Many kinds of research have also been conducted in the past using image segmentation, image regrouping, and other hybrid techniques for accurate diagnosis of COVID-19 [
39]. In ref. [
40], the authors proposed an innovative model using multiple segmentation methods on CT scan chest images to determine the area of pulmonary parenchyma by identifying pulmonary infiltrates (PIs) and ground-glass opacity (GGO). In ref. [
41], the authors proposed a hybrid model for the detection of COVID-19 using feature extraction and image segmentation techniques to improve the classification accuracy in the detection of COVID-19. In ref. [
42], a hybrid approach of feature extraction and CNN on chest X-ray images for the detection of COVID-19 using a histogram-oriented gradient (HOG) algorithm and watershed segmentation methodology was proposed. This proposed hybrid technique showed satisfactory results in the detection of COVID-19 with an accuracy of 99.49%, sensitivity of 93.65%, and specificity of 95.7%. In ref. [
43], the authors came up with a new way to determine COVID-19 in images of chest X-rays using image segmentation and image regrouping. The proposed approach was found to outperform the existing models for the identification of COVID-19 in terms of classification accuracy with a lower amount of training data.

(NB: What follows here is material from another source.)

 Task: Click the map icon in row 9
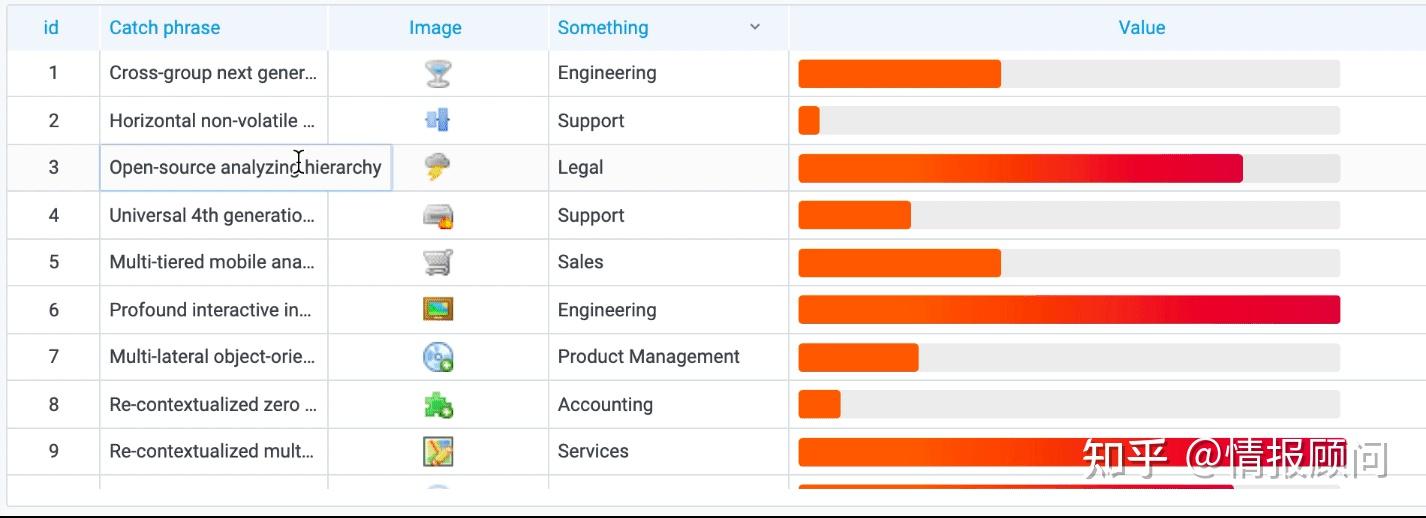point(438,451)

In ref. [
44], the transfer learning technique was used in conjunction with image augmentation to train and validate several pretrained deep Convolutional Neural Networks (CNNs). The networks were trained to classify two different schemes: (i) normal and COVID-19 pneumonia and (ii) normal, viral, and COVID-19 pneumonia with and without image augmentation. The classification accuracy, precision, sensitivity, and specificity for both schemes were 99.7%, 99.7%, 99.7%, and 99.55% and 97.9%, 97.95%, 97.9%, and 98.8%, respectively. The high accuracy of this computer-aided diagnostic tool can significantly improve the speed and accuracy of COVID-19 diagnosis. A systematic and unified approach for lung segmentation and COVID-19 localization with infection quantification from CXR images was proposed in ref. [
45] for accurate COVID-19 diagnosis. The proposed method demonstrated exceptional COVID-19 detection performance, with sensitivity and specificity values exceeding 99%.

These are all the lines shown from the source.